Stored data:

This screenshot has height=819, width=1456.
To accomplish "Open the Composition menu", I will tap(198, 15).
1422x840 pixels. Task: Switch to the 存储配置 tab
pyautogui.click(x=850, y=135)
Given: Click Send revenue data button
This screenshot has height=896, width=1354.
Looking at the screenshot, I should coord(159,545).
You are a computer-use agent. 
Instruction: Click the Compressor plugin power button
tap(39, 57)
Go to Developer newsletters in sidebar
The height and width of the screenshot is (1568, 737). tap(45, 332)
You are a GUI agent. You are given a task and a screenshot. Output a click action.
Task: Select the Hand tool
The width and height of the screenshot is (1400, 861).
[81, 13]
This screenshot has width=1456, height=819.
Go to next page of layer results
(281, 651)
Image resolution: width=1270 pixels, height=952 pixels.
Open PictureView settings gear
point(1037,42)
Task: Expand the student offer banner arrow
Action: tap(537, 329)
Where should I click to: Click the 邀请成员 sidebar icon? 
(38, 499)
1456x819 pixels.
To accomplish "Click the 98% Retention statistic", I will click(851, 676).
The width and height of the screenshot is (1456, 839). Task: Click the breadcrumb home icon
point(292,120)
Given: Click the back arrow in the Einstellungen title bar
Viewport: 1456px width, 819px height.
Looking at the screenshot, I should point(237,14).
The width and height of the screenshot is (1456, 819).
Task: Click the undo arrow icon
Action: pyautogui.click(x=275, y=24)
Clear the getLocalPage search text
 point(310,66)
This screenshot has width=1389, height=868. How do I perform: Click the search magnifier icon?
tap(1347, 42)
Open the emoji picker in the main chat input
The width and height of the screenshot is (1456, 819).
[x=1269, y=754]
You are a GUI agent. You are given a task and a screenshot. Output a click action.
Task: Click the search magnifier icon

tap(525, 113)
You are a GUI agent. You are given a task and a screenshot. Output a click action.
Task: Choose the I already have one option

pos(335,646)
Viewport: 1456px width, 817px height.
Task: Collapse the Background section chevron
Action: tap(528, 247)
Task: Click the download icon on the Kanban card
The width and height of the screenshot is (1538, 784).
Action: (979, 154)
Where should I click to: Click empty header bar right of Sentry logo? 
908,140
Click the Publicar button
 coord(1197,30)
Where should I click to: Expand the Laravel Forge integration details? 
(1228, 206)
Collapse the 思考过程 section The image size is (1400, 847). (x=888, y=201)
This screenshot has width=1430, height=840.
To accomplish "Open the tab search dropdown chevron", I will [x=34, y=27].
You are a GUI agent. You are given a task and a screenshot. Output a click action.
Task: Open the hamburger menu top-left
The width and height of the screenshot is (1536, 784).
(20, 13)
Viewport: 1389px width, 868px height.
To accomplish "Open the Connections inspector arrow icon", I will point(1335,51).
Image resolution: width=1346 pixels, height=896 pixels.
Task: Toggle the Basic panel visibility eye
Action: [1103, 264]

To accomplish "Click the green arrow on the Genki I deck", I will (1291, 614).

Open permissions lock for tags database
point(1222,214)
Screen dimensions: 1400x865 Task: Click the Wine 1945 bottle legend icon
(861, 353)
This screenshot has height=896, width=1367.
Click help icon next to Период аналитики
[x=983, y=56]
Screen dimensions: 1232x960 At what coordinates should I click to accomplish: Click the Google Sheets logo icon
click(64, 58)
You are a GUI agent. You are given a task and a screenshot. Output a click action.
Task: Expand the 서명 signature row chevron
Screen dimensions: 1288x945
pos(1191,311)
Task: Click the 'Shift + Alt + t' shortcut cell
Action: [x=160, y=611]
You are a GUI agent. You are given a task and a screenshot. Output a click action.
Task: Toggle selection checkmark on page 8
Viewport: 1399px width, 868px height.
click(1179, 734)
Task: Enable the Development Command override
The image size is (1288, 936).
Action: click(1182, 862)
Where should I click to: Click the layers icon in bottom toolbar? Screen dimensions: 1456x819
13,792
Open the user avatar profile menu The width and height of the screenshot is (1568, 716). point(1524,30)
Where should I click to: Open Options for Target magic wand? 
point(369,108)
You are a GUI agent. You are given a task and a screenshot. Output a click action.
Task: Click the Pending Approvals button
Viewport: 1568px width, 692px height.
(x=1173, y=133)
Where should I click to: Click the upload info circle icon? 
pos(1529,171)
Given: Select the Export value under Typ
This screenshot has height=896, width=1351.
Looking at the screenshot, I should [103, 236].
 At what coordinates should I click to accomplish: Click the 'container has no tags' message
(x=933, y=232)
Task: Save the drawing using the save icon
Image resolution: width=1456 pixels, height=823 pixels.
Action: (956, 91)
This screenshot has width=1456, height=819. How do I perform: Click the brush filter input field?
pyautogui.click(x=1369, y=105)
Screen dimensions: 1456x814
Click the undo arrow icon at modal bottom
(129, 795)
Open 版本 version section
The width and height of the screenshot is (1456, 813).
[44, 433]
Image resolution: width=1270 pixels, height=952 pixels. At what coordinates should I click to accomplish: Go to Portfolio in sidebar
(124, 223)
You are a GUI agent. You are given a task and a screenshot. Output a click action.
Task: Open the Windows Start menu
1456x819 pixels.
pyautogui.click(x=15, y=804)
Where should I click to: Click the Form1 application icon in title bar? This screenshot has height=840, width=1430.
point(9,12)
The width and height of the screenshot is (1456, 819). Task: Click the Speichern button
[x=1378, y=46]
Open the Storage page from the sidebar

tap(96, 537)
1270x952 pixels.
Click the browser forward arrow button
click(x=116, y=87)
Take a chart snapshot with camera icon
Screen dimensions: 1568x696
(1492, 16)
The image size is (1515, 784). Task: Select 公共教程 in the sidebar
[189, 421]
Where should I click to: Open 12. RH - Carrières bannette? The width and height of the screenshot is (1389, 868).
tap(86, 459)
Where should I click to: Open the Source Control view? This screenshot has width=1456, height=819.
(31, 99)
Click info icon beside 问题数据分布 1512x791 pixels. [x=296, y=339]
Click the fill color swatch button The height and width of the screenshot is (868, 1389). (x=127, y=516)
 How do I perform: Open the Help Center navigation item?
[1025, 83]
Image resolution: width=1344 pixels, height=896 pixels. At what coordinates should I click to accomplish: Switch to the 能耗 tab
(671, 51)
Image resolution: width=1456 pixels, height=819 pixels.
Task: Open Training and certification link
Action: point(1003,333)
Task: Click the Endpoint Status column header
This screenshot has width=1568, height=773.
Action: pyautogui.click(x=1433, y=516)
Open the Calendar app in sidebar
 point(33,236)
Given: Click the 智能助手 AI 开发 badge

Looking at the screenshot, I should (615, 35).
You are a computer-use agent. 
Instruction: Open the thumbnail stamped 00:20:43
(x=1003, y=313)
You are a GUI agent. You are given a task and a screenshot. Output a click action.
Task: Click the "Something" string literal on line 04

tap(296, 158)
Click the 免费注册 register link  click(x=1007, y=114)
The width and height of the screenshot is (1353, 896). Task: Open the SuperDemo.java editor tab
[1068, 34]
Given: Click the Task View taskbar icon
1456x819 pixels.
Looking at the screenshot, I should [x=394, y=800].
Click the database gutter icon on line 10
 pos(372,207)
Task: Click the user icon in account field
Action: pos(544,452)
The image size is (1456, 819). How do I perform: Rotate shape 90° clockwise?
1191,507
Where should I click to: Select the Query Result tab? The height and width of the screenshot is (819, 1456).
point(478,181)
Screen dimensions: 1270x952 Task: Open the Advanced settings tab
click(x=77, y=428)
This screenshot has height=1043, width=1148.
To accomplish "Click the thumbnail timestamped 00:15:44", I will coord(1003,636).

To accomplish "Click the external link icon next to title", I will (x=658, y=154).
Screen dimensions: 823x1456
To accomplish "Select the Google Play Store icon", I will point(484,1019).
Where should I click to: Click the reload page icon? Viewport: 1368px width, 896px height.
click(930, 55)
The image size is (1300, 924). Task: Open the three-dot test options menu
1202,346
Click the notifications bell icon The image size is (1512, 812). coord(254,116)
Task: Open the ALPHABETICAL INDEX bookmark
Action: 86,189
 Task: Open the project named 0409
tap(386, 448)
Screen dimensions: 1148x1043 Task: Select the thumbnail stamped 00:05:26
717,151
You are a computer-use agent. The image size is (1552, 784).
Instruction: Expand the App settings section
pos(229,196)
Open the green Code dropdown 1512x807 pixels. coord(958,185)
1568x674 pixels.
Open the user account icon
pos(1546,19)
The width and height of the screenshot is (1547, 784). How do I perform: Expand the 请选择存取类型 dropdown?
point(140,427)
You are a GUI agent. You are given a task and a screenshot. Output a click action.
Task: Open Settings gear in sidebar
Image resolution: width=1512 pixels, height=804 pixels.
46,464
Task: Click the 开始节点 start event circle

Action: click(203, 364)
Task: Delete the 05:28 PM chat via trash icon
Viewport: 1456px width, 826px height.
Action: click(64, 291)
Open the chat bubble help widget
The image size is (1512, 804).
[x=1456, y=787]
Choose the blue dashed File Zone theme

Task brief: Write out the lines above, starting at the line that contains "Viewport: 1456px width, 826px height." and ending with the final line, and nothing else; copy them exactly.

Completed exercise:
Viewport: 1456px width, 826px height.
Action: click(64, 291)
Open the chat bubble help widget
The image size is (1512, 804).
[x=1456, y=787]
Choose the blue dashed File Zone theme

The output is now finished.